*** Data extract

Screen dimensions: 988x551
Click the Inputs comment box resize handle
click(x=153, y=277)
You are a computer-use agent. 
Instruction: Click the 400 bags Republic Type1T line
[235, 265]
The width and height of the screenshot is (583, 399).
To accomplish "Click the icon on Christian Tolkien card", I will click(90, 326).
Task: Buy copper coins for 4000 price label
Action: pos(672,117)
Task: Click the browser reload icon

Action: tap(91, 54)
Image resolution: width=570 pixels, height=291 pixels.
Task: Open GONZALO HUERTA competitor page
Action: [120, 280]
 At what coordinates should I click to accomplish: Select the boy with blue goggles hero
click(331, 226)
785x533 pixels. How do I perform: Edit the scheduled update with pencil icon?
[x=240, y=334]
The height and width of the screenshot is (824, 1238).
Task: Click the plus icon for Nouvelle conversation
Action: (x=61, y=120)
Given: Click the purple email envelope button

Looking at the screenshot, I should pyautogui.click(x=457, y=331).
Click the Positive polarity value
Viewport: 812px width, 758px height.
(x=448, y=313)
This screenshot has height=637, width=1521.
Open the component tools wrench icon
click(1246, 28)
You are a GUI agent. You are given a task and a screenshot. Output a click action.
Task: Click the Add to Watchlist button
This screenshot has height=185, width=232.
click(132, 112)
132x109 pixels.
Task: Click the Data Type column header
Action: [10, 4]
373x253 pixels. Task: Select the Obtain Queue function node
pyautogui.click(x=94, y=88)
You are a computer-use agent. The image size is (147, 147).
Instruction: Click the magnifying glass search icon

******

Directions ▸ Every entry should be printed again exactly as written.

Answer to this problem ▸
Screen dimensions: 988x551
Click the Inputs comment box resize handle
click(x=153, y=277)
You are a computer-use agent. 
Instruction: Click the 400 bags Republic Type1T line
[235, 265]
The width and height of the screenshot is (583, 399).
To accomplish "Click the icon on Christian Tolkien card", I will click(90, 326).
Task: Buy copper coins for 4000 price label
Action: pos(672,117)
Task: Click the browser reload icon

Action: tap(91, 54)
Image resolution: width=570 pixels, height=291 pixels.
Task: Open GONZALO HUERTA competitor page
Action: [120, 280]
 At what coordinates should I click to accomplish: Select the boy with blue goggles hero
click(331, 226)
785x533 pixels. How do I perform: Edit the scheduled update with pencil icon?
[x=240, y=334]
The height and width of the screenshot is (824, 1238).
Task: Click the plus icon for Nouvelle conversation
Action: (x=61, y=120)
Given: Click the purple email envelope button

Looking at the screenshot, I should pyautogui.click(x=457, y=331).
Click the Positive polarity value
Viewport: 812px width, 758px height.
(x=448, y=313)
This screenshot has height=637, width=1521.
Open the component tools wrench icon
click(1246, 28)
You are a GUI agent. You are given a task and a screenshot. Output a click action.
Task: Click the Add to Watchlist button
This screenshot has height=185, width=232.
click(132, 112)
132x109 pixels.
Task: Click the Data Type column header
Action: [10, 4]
373x253 pixels. Task: Select the Obtain Queue function node
pyautogui.click(x=94, y=88)
You are a computer-use agent. The image size is (147, 147).
Instruction: Click the magnifying glass search icon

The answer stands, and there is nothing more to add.